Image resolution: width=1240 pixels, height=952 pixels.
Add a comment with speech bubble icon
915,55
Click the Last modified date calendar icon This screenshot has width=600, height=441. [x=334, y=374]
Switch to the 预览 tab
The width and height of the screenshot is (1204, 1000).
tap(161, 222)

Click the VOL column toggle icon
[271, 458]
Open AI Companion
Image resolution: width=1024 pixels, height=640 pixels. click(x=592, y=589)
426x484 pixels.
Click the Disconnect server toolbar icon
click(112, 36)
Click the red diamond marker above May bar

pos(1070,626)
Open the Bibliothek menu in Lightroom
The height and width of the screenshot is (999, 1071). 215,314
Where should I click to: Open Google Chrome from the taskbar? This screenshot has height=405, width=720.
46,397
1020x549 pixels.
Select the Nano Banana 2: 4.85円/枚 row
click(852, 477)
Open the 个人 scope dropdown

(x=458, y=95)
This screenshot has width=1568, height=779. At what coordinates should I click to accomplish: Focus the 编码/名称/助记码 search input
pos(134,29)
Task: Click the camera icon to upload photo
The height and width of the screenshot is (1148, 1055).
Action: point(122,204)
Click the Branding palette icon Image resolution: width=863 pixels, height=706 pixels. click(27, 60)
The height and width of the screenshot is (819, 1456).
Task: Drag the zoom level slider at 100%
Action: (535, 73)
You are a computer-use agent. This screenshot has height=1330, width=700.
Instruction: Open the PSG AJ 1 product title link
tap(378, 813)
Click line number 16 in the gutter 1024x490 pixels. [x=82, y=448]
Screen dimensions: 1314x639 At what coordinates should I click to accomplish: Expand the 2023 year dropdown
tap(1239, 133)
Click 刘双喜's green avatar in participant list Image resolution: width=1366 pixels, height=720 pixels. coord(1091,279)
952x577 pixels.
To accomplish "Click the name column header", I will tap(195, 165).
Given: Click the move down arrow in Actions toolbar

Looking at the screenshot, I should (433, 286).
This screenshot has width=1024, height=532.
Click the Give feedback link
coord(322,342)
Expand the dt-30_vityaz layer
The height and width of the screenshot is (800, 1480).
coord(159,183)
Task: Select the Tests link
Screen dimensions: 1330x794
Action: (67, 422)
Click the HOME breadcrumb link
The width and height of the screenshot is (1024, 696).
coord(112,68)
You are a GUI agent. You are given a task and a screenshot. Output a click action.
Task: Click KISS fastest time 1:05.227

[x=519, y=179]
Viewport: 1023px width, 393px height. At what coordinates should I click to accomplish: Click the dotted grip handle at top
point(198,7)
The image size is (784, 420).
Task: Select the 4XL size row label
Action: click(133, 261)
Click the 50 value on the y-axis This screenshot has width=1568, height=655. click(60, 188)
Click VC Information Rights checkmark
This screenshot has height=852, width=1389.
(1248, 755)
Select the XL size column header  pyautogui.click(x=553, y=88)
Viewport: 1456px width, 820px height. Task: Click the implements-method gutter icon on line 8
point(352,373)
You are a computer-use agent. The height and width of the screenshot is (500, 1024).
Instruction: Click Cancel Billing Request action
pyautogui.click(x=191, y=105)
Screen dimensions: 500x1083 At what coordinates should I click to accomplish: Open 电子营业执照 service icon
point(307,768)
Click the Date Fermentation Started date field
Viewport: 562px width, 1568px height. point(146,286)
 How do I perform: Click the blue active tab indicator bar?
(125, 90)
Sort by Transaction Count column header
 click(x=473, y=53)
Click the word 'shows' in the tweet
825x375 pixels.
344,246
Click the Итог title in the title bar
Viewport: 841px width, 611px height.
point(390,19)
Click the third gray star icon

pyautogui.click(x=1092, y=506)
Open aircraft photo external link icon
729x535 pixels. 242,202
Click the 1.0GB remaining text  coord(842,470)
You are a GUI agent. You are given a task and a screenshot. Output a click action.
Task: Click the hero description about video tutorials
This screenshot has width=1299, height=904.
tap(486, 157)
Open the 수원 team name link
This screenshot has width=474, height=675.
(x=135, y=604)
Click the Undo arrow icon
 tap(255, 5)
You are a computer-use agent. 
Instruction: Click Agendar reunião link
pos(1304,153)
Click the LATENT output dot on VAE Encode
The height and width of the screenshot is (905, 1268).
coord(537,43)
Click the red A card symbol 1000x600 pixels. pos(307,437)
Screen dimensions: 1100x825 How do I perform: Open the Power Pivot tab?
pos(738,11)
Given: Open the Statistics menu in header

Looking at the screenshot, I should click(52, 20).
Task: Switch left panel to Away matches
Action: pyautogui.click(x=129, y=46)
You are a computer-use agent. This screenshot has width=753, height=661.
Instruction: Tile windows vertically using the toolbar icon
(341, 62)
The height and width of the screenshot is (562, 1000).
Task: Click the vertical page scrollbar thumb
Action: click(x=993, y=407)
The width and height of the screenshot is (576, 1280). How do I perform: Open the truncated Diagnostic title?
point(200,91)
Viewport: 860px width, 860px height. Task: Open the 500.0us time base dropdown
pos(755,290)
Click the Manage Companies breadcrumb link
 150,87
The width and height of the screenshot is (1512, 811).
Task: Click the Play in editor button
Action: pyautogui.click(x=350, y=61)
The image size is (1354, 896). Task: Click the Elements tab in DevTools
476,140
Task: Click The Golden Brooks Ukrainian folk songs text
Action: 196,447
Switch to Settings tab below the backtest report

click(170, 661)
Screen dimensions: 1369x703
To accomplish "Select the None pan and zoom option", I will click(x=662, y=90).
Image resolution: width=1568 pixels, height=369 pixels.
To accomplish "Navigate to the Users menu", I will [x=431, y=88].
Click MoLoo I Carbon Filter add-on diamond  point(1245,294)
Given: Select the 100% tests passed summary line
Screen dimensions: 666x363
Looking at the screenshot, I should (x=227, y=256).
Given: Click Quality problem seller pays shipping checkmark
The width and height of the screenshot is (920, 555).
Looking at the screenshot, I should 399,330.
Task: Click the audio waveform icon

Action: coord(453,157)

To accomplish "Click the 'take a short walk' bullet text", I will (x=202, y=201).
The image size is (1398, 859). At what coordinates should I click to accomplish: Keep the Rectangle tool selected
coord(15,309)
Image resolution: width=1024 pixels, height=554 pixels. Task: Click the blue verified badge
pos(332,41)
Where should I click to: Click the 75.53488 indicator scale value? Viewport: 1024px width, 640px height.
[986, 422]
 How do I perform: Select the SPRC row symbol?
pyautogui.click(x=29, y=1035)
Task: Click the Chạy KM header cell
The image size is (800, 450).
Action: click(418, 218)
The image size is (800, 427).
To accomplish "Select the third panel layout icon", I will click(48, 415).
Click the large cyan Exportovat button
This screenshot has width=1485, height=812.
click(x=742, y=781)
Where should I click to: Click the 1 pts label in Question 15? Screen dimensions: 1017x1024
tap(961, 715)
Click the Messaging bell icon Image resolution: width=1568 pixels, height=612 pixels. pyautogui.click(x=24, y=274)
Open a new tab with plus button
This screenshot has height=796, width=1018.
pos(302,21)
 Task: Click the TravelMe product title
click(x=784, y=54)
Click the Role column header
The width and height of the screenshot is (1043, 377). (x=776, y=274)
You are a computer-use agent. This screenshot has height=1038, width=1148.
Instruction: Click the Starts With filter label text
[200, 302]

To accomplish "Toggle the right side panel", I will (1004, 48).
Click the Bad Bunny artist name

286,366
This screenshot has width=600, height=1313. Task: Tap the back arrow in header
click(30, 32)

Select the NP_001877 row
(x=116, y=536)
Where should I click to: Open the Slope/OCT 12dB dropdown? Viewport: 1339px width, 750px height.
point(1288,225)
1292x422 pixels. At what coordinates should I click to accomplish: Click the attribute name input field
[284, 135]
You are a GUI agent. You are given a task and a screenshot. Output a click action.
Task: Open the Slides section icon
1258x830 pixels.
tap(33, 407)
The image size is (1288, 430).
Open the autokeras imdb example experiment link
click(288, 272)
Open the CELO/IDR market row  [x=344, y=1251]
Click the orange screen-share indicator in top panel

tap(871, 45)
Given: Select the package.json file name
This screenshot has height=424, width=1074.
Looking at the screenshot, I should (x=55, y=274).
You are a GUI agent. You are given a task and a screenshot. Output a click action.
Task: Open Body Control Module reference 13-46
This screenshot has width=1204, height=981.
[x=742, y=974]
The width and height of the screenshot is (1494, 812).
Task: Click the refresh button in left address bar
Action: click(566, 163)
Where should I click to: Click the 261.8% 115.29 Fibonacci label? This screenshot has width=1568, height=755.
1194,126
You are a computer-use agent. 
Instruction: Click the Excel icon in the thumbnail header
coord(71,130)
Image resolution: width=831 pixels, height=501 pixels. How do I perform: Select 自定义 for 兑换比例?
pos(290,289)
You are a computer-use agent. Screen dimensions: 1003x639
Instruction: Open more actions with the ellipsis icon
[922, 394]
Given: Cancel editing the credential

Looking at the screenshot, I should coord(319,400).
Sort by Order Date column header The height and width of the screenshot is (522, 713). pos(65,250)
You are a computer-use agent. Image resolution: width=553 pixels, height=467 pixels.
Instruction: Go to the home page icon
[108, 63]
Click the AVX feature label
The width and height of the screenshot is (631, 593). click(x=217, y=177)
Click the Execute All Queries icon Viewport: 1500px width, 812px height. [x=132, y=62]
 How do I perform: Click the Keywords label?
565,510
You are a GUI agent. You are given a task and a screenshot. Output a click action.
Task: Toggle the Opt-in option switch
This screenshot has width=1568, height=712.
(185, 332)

:::::

◆ **WORK INSTRUCTION**:
The lines holding the string "checkmark" in the listing above are what you should copy out.

◆ **RESPONSE BOX**:
Click VC Information Rights checkmark
Given: Click Quality problem seller pays shipping checkmark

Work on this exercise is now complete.